The second-consecutive disappointing monthly jobs report put a damper over markets Friday morning. But there are some positive signs.
One is that both March and April job figures were revised higher, by a total of 53,000 jobs. Had there been no revisions to past months, the report for May would have shown a gain of 168,000 jobs, a bit better than the consensus forecast. Instead, the reported rise is 115,000, which is the lowest gain since October.
The revisions have been consistently positive in recent months, and that in itself is a sign of relative economic strength. (The source of the revisions is late responses by companies to the Labor Department survey. The department at first estimates numbers for the missing companies, and it appears those early estimates have been too low.)

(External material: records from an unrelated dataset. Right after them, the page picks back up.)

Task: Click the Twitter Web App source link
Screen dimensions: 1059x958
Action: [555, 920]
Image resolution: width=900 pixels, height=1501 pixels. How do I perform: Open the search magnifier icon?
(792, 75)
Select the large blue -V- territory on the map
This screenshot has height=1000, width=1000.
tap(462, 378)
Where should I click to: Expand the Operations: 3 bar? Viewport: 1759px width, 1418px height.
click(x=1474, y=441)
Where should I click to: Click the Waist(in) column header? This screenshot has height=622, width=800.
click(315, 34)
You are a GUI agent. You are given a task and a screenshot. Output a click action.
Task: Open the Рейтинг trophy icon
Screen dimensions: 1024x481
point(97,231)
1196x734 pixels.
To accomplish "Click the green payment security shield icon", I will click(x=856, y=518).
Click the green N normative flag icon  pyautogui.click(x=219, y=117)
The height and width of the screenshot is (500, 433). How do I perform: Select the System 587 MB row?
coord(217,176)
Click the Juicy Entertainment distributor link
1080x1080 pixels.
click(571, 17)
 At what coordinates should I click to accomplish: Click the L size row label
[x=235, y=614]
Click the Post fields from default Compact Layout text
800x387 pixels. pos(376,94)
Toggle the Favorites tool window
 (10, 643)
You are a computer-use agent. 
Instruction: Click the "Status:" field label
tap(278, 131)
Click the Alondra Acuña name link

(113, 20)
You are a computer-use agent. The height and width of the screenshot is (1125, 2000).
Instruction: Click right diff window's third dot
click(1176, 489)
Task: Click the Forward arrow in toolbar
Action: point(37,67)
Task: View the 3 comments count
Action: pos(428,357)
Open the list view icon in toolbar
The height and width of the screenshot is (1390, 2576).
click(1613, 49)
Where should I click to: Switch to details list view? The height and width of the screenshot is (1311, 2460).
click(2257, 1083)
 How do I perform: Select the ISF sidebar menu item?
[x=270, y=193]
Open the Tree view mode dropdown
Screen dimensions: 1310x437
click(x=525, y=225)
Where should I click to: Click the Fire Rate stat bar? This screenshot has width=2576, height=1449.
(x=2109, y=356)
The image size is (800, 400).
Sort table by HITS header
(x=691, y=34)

Still, this does start to raise fears of another spring and summer slowdown, as happened in 2010 and 2011. At some point, you have to wonder if what is going on here is less economic volatility and more bad seasonal adjustments. With fewer people being hired or fired than in normal economic times, the adjustments may make some months look better than they are, and others worse.
The household survey, which is the source of the unemployment figures, shows a large decline in the work force, and a decline in the number of people with jobs. That could indicate a lot more discouraged workers. Or it could be a reflection of the much greater volatility in that survey. It had been looking better than the establishment survey, and even with this report the household survey says there were 2.2 million more people with jobs in April than in the same month of 2011, while the establishment survey says there are 1.8 million more jobs.
Within the household survey, the number of people out of work because they lost their last job — as opposed to people who quit or who have entered the labor force — continues to decline. So does the number of long-term unemployed workers.
Over all, this report indicates the job market is getting better, but at a slower rate than had appeared to be the case a few months ago.